FALCON: Fine-grained Activation Manipulation by Contrastive Orthogonal Unalignment for Large Language Model
Jinwei Hu, Zhenglin Huang, Xiangyu Yin, Wenjie Ruan, Guangliang Cheng, Yi Dong, Xiaowei Huang
TL;DR
FALCON addresses the challenge of safely removing specific knowledge from large language models by introducing a principled, fine-grained unlearning framework. It combines information-theoretic guidance to locate minimally entangled layers, contrastive representation unalignment via Principal Offset Vectors derived from SVD, and gradient projection to orthogonalize forgetting and retention updates, with a second-order optimizer for stability.
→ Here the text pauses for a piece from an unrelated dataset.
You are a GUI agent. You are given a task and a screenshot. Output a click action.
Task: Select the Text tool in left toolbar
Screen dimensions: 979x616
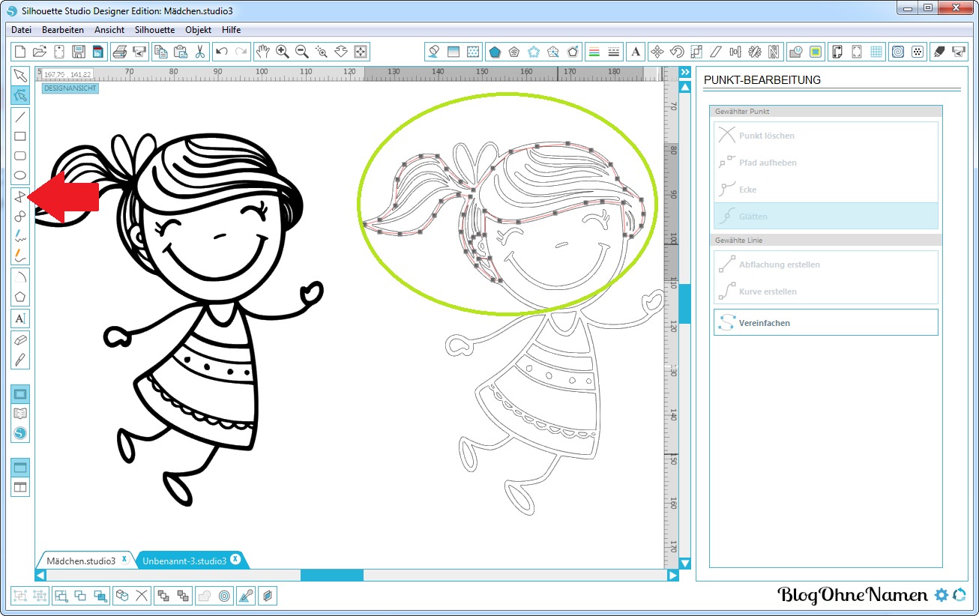tap(20, 318)
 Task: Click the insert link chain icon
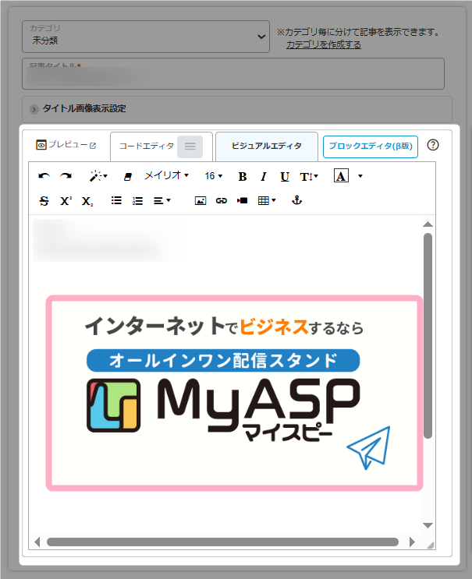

Across harmful knowledge, copyrighted content, and entity unlearning tasks, FALCON achieves superior unlearning effectiveness while preserving general capabilities and showing resistance to knowledge recovery, demonstrating practical viability for responsible AI. While evaluated on text-based LLMs and smaller models, the approach offers a scalable path toward precise, interpretable, and robust unlearning in real-world settings with regulatory and safety implications.
Abstract
Large language models have been widely applied, but can inadvertently encode sensitive or harmful information, raising significant safety concerns. Machine unlearning has emerged to alleviate this concern; however, existing training-time unlearning approaches, relying on coarse-grained loss combinations, have limitations in precisely separating knowledge and balancing removal effectiveness with model utility. In contrast, we propose Fine-grained Activation manipuLation by Contrastive Orthogonal uNalignment (FALCON), a novel representation-guided unlearning approach that leverages information-theoretic guidance for efficient parameter selection, employs contrastive mechanisms to enhance representation separation, and projects conflict gradients onto orthogonal subspaces to resolve conflicts between forgetting and retention objectives. Extensive experiments demonstrate that FALCON achieves superior unlearning effectiveness while maintaining model utility, exhibiting robust resistance against knowledge recovery attempts.